On the other hand, the solidification of the solder material 14 due to cooling progresses gradually from the thinner center to the thicker edges, similar to its melting, so that air may not enter into the solder material 14. There isn't.

〔Effect of the invention〕

As explained above, according to the present invention, the die bonding surface of the heat sink to which the semiconductor chip is die-bonded is formed as an inclined surface that is more raised toward the center than the edges, so that the solder that is interposed between these surfaces is The thickness of the material is thicker at the edges than at the center, corresponding to the shape of the die bonding surface.
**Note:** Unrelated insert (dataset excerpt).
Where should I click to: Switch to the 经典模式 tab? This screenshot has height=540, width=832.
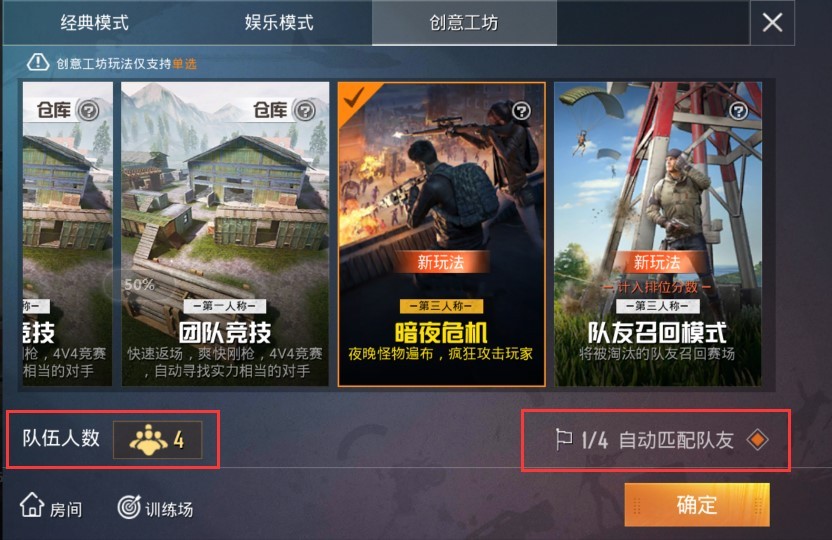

Therefore, the melting and solidification of the solder material during die bonding starts from near the center of the die bonding surface of the heat sink and gradually progresses toward the edge due to the difference in thickness.

As a result, the air present between the semiconductor chip, the heat sink, and the solder material is successively pushed outward by the melted solder material and is emitted to the outside. As a result, the number of voids remaining in the solder material of the semiconductor device of the present invention is significantly reduced compared to the conventional example.

Therefore, the thermal conductivity between the semiconductor chip and the heat sink is significantly improved, and it is possible to prevent deterioration of the semiconductor chip due to local overheating and to improve reliability.

[Brief explanation of drawings]

FIG. 1 is a schematic sectional view of a semiconductor device according to an embodiment of the present invention, and FIG. 2 is a schematic sectional view of a semiconductor device according to a conventional example. In the figure, reference numeral 1 is a semiconductor device, 1) is a semiconductor chip, 12 is a heat sink, 13 is a die bonding surface thereof, and 14 is a solder material. Note that the same reference numerals in the figures indicate the same or equivalent parts.

Claims (1)

[Claims] (1) A semiconductor device formed by die-bonding a semiconductor chip to a heat sink, characterized in that the die-bonding surface of the heat sink is formed as an inclined surface that is more raised toward the center than at the edges.